As “Capitol Pill” takes things out with an Americana-fueled piano waltz that Ryan Adams would kill for, it’s clear that La Rocca’s The Truth is a self-assured debut by a band that has serious chops, unafraid to milk its various influences and capable of playing in a variety of modes and styles without losing a sense of self. While they may reference or remind, rarely does it seem like La Rocca is trying to imitate. La Rocca don’t succeed by being unlike anything you’ve ever heard — they succeed, in the best pop tradition, by sounding familiar yet retaining a sense of identity. As a bridge between US and UK pop tradition, the album is remarkable for the place it stakes out for itself. The Truth isn’t a sheer wall of brilliance from start to finish, but neither can it truly be said to contain filler. Instead, it’s a strictly enjoyable collection of 11 songs that never feel clipped nor overstay their welcome, with hooks and melodies that linger.
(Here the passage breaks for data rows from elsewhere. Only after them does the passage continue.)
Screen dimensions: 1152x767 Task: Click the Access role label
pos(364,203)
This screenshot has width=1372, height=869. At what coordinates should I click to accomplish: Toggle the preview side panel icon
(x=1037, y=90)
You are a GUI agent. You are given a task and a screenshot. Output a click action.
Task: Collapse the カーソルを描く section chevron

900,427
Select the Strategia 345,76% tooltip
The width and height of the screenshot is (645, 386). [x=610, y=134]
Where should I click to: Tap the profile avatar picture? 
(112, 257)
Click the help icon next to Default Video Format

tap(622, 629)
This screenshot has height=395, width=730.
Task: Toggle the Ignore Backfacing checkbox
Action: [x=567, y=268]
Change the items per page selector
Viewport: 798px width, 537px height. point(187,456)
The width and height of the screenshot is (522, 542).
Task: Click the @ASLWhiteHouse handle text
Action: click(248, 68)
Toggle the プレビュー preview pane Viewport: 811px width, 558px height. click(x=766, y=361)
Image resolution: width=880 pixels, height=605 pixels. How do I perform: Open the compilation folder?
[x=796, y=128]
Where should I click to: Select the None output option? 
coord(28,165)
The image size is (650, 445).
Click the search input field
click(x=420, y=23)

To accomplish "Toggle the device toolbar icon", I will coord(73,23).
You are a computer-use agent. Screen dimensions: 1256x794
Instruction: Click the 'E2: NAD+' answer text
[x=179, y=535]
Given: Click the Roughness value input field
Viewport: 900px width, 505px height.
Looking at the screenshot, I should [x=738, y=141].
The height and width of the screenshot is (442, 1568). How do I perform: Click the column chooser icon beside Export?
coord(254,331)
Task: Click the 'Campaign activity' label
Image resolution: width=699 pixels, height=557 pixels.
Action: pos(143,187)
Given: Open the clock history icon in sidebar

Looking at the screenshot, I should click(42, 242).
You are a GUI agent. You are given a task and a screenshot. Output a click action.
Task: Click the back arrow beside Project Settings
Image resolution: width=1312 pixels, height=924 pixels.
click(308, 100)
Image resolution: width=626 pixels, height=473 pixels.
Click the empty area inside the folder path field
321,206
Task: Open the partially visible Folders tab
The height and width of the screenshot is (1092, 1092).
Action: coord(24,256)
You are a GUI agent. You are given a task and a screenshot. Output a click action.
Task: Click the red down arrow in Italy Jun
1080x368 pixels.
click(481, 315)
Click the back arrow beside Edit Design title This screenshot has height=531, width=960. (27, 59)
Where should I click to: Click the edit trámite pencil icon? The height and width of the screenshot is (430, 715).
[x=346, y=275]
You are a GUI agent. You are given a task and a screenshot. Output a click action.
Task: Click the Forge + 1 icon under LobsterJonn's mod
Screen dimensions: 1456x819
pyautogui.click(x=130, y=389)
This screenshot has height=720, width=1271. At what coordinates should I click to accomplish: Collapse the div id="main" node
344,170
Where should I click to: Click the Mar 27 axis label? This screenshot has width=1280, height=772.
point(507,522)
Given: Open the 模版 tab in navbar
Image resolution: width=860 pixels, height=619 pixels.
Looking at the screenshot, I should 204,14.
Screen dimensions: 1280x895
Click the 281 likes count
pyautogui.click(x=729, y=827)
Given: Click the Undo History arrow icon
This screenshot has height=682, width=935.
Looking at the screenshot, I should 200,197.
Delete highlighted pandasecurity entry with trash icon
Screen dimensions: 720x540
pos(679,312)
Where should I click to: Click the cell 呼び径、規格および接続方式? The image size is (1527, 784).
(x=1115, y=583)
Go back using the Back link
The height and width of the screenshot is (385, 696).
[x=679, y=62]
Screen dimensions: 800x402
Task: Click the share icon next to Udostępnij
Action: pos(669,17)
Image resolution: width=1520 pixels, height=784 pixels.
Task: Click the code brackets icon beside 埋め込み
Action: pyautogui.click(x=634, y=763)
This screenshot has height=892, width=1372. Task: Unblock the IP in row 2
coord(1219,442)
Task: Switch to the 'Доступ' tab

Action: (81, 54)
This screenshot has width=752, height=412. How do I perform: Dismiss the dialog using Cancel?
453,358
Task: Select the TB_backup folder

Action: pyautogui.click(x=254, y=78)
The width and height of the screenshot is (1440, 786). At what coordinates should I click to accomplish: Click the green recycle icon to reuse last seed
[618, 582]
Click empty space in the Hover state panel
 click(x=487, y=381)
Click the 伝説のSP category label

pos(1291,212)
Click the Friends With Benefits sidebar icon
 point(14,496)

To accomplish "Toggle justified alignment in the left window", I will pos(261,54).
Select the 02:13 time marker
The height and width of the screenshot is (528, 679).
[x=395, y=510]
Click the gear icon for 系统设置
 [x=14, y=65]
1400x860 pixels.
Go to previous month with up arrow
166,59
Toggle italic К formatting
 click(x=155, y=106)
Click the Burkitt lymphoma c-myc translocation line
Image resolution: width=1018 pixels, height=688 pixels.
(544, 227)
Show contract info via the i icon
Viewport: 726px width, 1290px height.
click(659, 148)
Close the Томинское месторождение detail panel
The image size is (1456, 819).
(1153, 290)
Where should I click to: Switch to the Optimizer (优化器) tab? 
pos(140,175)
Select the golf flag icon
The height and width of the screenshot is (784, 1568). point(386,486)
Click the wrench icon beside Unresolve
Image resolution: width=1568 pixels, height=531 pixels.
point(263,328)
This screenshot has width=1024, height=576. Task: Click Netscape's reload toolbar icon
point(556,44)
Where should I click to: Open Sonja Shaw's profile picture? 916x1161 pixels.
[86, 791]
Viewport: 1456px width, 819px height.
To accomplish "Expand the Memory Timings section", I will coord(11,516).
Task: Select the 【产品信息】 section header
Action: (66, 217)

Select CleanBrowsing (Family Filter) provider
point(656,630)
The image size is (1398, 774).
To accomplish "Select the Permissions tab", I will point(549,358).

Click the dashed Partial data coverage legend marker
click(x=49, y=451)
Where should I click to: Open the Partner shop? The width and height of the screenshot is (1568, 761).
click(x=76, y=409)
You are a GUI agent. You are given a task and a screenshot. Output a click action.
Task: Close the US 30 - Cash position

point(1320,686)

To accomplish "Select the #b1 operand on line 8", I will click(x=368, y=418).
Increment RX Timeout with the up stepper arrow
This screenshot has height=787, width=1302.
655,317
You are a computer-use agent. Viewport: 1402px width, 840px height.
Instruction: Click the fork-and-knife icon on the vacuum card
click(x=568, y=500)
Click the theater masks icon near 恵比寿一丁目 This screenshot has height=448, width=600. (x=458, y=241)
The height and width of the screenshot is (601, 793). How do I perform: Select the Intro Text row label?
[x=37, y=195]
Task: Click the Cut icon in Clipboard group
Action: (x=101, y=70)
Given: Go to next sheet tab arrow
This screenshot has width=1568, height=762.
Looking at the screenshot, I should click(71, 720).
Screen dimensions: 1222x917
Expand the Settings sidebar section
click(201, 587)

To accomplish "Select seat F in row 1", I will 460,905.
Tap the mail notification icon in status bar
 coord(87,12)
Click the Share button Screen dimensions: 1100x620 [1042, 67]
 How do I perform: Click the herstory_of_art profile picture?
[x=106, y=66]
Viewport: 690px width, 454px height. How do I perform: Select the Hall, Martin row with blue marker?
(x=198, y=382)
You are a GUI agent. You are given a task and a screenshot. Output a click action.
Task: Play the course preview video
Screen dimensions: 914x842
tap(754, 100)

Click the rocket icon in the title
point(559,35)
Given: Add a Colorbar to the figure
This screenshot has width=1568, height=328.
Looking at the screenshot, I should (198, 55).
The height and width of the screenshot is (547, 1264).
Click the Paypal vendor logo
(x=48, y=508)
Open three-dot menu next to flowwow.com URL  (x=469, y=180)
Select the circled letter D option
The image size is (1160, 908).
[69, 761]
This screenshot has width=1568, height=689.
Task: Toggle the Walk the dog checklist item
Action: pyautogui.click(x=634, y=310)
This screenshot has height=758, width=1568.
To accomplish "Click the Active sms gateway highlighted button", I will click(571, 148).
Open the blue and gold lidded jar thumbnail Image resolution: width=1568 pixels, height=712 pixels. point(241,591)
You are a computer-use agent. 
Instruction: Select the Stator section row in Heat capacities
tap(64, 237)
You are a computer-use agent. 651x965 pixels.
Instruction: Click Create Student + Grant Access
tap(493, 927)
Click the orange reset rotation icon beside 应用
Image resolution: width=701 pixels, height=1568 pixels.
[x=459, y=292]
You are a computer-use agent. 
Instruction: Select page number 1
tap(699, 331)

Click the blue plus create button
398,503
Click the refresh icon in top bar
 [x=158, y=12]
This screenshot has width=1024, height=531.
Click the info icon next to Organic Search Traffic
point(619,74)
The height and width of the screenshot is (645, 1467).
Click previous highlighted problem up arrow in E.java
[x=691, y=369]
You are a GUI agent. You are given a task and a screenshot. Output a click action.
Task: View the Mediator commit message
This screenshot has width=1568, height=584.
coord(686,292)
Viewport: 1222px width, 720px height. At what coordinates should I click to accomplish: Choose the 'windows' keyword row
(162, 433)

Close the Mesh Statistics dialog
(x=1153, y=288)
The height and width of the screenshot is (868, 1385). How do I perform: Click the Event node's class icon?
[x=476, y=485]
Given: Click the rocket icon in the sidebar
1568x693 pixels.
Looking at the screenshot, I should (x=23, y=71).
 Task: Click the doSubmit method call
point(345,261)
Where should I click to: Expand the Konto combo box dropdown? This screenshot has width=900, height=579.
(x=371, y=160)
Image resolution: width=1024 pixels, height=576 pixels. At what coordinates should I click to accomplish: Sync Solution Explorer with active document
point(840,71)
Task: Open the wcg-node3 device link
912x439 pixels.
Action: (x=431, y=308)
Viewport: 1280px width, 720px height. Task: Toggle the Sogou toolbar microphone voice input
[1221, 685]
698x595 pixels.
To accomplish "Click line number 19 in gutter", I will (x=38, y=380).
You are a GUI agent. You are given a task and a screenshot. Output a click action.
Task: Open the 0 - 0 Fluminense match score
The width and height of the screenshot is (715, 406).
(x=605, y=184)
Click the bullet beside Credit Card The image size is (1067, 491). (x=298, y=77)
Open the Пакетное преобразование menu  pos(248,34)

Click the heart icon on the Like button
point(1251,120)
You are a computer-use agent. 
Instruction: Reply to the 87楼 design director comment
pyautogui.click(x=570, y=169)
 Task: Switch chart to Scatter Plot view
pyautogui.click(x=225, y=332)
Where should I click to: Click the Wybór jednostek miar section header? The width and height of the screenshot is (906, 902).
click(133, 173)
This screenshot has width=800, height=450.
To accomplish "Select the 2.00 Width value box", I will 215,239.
Whether there’s a true Irish pop scene brewing is difficult to say, but Tony Hoffer’s sure managed to discover and produce two gems from the Emerald Isle in the last few years, and beginning with the Thrills’ So Much for the City in 2003 up to the present in La Rocca, some merger of pop traditions seems to be coming out of Ireland these days. All the better that La Rocca manage to stand on their own as they forge this path.